*** Exercise material Section Begins ***

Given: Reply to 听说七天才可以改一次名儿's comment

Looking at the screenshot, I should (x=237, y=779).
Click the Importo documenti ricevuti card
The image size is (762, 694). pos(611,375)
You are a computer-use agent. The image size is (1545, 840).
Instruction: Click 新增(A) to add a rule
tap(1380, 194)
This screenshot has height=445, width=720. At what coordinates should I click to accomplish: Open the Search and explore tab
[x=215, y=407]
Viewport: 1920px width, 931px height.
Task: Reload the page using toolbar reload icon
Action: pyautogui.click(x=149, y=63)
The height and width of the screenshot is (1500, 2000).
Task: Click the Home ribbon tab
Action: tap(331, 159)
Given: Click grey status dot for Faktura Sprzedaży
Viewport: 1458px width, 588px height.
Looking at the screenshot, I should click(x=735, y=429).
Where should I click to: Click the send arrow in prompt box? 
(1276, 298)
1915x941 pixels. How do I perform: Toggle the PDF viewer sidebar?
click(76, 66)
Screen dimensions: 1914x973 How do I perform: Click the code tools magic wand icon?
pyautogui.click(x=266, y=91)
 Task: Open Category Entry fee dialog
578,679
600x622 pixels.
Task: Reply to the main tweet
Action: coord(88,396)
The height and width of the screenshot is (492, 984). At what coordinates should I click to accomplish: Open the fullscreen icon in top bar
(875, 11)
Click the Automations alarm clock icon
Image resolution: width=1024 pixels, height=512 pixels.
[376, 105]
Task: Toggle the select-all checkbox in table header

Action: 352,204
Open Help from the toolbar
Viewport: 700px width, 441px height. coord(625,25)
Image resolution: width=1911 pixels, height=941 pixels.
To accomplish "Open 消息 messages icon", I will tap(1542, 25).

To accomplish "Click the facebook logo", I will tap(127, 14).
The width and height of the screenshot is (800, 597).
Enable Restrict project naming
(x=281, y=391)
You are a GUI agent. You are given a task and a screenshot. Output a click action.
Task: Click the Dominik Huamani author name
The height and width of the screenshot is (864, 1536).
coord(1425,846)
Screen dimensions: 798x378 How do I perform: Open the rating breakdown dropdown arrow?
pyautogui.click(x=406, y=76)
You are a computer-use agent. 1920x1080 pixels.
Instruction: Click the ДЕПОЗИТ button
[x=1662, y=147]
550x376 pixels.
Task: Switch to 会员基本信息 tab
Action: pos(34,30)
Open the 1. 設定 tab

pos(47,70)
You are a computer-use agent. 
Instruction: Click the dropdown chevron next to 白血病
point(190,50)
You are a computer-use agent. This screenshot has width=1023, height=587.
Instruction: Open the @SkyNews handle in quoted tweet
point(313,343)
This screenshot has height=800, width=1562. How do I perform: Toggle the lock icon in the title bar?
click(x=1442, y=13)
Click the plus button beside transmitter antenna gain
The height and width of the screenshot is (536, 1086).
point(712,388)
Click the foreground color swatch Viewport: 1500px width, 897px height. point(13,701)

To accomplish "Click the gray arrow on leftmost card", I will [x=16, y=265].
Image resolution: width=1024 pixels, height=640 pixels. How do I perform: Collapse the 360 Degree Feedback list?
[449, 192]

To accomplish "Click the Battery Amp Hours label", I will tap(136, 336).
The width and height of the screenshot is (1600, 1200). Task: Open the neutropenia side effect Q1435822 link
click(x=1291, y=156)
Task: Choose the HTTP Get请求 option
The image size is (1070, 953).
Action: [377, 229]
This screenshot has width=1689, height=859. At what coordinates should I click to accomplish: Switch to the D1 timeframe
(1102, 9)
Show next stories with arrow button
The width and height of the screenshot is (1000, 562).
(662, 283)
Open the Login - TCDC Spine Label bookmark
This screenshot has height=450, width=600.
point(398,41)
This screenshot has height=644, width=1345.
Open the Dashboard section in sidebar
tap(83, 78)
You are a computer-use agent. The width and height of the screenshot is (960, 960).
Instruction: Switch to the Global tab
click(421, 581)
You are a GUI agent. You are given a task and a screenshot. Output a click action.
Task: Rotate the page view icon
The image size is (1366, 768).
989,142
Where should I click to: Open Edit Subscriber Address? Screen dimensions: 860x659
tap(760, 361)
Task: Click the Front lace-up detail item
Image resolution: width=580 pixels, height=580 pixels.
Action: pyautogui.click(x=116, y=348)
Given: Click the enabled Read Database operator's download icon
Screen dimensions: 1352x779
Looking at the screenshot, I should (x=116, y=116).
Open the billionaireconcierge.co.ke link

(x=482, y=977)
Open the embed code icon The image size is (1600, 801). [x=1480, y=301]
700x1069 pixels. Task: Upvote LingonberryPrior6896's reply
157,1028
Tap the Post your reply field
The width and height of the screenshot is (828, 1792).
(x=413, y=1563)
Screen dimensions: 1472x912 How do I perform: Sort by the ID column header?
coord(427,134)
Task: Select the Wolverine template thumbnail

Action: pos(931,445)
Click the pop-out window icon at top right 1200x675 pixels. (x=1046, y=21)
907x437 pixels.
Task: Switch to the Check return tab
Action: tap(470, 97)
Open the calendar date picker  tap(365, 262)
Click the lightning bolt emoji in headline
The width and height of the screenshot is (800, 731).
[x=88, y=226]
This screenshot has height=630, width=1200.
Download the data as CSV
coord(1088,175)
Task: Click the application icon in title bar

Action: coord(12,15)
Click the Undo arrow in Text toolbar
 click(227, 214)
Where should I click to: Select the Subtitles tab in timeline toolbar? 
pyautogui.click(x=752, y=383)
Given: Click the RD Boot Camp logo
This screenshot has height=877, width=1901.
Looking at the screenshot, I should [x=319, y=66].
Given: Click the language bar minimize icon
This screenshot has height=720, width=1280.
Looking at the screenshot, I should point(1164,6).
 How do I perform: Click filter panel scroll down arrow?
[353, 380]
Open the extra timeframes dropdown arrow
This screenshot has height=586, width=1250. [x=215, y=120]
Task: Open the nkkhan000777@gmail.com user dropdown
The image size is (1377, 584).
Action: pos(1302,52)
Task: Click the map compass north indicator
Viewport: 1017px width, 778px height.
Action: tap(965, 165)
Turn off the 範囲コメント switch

*** Exercise material Section Ends ***

● **Problem description**: Locate and copy each line in the data above that includes the word "computer".

● **Task response**:
You are a computer-use agent. The image size is (1545, 840).
You are a computer-use agent. 1920x1080 pixels.
You are a computer-use agent. 
You are a computer-use agent. This screenshot has width=1023, height=587.
You are a computer-use agent. The width and height of the screenshot is (960, 960).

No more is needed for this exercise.